• _DIRECTIONS FOR THIS TASK_
Copy out every line below that contains the string "width". Match the capitalization.

• _MATERIAL FOR THIS TASK_

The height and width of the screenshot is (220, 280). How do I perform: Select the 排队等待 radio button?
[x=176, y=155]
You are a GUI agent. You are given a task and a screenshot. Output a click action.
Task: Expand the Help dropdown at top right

---

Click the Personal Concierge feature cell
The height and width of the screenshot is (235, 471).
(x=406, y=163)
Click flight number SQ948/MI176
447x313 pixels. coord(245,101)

• _WRITTEN RESPONSE_
The height and width of the screenshot is (220, 280). How do I perform: Select the 排队等待 radio button?
The height and width of the screenshot is (235, 471).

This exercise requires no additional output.